## DOCUMENT:
☆ ☆ ☆ ☆ ☆ ☆ ☆

Structure des Rochers du Ranc des Agnelons |
Le nom de Rochers du Ranc des Agnelons est donné à la partie de la crête Gerbier - Col Vert qui est située au nord de la Double Brèche (voir la page "Gerbier"). Elle est formée par des couches urgoniennes dont le versant ouest laisse voir, à distance, qu'elles sont de plus en plus redressées du bas vers le haut, et même, le long de la ligne de crête, renversées avec un fort pendage vers l'est. Cette variation de pendage correspond à leur torsion en un synclinal du Cornafion ouvert vers l'ouest (voir la page "Gerbier"). En plus de ce trait majeur l'analyse de détail de cette structure révèle des particularités inattendues, qui sont décites ici pour la première fois.
A / La crête et les escarpements occidentaux du Ranc des Agnelons
Un premier trait de l'escarpement occidental est que, si sa partie haute est parcourue par le niveau de vires qui prolonge celui connu au sud de la Double Brèche (voir la page "Gerbier") ces vires ne se poursuivent pas vers le nord au delà du pilier dont le sommet est coté 1921.

☆ ☆ ☆ ☆ ☆ ☆ ☆

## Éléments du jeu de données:
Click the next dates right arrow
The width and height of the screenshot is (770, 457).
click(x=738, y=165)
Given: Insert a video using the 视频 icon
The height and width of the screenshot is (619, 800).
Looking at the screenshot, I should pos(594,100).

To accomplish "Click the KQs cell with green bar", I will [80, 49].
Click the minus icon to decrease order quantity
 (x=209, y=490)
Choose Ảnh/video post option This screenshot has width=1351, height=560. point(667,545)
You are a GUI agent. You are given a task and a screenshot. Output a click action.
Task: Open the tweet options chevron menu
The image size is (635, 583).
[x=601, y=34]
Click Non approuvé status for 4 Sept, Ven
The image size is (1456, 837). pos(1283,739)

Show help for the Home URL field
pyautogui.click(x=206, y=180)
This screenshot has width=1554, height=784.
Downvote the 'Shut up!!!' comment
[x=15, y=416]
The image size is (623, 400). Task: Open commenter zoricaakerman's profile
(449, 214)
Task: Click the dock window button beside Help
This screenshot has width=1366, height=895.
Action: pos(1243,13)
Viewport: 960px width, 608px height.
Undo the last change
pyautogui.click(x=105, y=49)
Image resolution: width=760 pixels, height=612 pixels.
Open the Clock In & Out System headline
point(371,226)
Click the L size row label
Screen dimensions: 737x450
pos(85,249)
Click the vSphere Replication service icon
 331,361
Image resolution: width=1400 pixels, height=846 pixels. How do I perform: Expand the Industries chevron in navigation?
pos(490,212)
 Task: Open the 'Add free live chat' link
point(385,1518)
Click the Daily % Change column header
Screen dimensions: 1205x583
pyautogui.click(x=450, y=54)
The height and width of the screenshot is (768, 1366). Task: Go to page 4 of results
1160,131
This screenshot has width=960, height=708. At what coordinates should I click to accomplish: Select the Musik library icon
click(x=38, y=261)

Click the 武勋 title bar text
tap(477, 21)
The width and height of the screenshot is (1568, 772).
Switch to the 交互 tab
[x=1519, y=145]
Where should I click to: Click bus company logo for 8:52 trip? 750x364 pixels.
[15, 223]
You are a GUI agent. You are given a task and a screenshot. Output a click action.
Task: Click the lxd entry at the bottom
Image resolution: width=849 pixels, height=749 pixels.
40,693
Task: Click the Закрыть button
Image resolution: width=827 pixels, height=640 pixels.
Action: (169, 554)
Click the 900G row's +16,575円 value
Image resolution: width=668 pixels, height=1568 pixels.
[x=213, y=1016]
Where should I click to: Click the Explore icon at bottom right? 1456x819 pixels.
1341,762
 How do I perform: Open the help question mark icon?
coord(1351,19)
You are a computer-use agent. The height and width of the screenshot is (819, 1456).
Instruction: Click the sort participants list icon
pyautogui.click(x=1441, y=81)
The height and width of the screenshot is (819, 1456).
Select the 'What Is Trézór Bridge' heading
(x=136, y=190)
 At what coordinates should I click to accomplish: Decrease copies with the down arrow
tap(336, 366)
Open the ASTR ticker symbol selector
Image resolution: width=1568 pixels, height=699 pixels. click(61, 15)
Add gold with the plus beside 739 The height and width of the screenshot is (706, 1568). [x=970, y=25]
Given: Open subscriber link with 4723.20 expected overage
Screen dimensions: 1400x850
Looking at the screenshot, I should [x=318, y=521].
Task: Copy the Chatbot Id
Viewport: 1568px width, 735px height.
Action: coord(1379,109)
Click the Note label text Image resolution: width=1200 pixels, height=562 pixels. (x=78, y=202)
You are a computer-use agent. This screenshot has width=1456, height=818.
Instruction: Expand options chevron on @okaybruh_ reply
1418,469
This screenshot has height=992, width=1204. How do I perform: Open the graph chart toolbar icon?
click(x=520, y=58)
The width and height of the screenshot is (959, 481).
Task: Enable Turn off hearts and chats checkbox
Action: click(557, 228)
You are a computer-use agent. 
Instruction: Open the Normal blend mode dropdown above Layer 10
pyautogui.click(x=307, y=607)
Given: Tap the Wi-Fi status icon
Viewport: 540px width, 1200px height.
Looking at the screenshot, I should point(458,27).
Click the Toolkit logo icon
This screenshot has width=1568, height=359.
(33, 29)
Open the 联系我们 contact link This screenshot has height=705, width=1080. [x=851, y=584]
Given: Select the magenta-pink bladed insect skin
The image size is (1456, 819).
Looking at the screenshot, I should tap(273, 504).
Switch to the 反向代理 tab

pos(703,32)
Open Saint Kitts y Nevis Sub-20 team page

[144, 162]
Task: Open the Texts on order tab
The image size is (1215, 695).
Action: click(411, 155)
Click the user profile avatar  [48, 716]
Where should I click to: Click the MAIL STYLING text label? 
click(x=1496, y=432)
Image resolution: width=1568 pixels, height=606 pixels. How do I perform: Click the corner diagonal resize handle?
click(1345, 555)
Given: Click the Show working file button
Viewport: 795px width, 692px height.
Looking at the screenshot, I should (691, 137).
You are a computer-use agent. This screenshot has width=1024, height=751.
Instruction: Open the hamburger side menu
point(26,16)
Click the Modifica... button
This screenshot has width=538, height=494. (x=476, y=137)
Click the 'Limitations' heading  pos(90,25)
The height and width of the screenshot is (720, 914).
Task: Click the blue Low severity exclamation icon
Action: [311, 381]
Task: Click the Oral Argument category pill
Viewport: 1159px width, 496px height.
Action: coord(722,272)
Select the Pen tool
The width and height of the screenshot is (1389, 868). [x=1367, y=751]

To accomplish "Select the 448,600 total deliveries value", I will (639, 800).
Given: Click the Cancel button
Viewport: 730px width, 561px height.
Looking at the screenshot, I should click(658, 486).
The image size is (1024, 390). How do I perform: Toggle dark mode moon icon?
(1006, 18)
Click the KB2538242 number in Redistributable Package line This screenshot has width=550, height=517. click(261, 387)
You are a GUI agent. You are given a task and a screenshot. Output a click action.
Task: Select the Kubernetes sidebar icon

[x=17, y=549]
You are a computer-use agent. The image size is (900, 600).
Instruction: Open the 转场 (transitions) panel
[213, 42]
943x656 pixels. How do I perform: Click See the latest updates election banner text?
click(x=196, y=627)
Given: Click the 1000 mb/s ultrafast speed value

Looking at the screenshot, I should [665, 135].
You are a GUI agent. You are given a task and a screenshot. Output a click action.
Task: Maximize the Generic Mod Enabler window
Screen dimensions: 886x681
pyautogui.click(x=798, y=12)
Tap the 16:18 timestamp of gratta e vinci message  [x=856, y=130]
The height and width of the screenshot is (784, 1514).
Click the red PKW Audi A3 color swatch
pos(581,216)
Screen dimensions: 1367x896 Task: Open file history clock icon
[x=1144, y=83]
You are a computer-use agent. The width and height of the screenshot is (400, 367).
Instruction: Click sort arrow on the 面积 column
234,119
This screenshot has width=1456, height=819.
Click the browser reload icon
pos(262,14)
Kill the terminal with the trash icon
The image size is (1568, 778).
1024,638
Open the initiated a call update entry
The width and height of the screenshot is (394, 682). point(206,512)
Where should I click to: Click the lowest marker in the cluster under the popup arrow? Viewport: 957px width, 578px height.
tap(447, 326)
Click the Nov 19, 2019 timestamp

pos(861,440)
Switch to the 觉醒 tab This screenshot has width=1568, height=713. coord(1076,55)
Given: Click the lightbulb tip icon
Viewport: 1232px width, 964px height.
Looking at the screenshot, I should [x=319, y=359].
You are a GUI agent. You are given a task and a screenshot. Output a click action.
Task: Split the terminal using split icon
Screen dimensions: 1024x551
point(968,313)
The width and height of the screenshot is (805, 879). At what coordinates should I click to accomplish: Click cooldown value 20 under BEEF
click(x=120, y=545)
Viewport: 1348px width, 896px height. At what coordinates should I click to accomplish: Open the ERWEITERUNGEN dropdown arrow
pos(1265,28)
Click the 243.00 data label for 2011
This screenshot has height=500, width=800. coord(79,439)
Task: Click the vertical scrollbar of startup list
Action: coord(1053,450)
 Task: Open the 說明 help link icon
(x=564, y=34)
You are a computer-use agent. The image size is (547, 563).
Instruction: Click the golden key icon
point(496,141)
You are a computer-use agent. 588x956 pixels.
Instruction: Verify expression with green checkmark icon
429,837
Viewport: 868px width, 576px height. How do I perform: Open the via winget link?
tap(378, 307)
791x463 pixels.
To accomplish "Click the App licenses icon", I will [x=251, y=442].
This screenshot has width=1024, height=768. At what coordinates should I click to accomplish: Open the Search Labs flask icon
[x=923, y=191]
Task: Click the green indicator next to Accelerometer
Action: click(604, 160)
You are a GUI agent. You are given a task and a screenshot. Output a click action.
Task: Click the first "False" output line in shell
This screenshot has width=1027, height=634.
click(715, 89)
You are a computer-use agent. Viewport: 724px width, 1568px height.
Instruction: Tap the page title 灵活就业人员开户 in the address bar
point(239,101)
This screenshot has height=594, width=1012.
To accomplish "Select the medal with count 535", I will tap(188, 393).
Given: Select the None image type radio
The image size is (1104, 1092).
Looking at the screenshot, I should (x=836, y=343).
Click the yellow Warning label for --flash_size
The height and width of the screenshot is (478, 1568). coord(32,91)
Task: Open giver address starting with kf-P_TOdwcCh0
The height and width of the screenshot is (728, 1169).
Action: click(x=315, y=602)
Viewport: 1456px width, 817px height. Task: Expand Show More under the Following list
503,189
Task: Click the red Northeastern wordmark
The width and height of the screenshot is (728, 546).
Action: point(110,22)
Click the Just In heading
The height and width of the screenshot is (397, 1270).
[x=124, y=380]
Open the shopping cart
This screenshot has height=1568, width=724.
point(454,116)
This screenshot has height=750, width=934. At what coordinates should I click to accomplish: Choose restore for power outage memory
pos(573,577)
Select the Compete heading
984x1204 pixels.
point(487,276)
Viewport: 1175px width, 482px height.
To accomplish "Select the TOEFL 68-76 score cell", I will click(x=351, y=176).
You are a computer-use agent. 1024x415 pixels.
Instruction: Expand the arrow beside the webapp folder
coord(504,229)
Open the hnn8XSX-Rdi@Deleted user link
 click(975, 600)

☆ ☆ ☆ ☆ ☆ ☆ ☆

## TRAVAIL DEMANDÉ:
A: Recopiez mot pour mot le passage du texte sur les Rochers du Ranc des Agnelons compris entre « Structure des Rochers » et « la première fois. », ces deux passages inclus.
B: Poursuivez, s'il vous plaît, le texte sur les Rochers du Ranc des Agnelons à partir de sa dernière phrase.

## RÉPONSES:
A:
Structure des Rochers du Ranc des Agnelons |
Le nom de Rochers du Ranc des Agnelons est donné à la partie de la crête Gerbier - Col Vert qui est située au nord de la Double Brèche (voir la page "Gerbier"). Elle est formée par des couches urgoniennes dont le versant ouest laisse voir, à distance, qu'elles sont de plus en plus redressées du bas vers le haut, et même, le long de la ligne de crête, renversées avec un fort pendage vers l'est. Cette variation de pendage correspond à leur torsion en un synclinal du Cornafion ouvert vers l'ouest (voir la page "Gerbier"). En plus de ce trait majeur l'analyse de détail de cette structure révèle des particularités inattendues, qui sont décites ici pour la première fois.

B:
Panorama partiel du versant occidental de la crête (= partie où est visible la vire principale) (cliché original obligeamment communiqué par M. François Lannes) |
La vue pseudo-aérienne plongeante ci-après supprime les erreurs de perspective que procurent les vues en contre-plongée que l'on en a depuis les pentes en contrebas. On peut mieux y apprécier la disposition des ensembles rocheux qui s'y superposent de part et d'autre de l'entaille transversale de la Double-Brèche. On observe notamment que la vire des Agnelons disparaît du versant occidental vers le sud car elle franchit le fil de la crête et passe dans le versant oriental au collet séparant l'arête du Rasoir de celle du sommet.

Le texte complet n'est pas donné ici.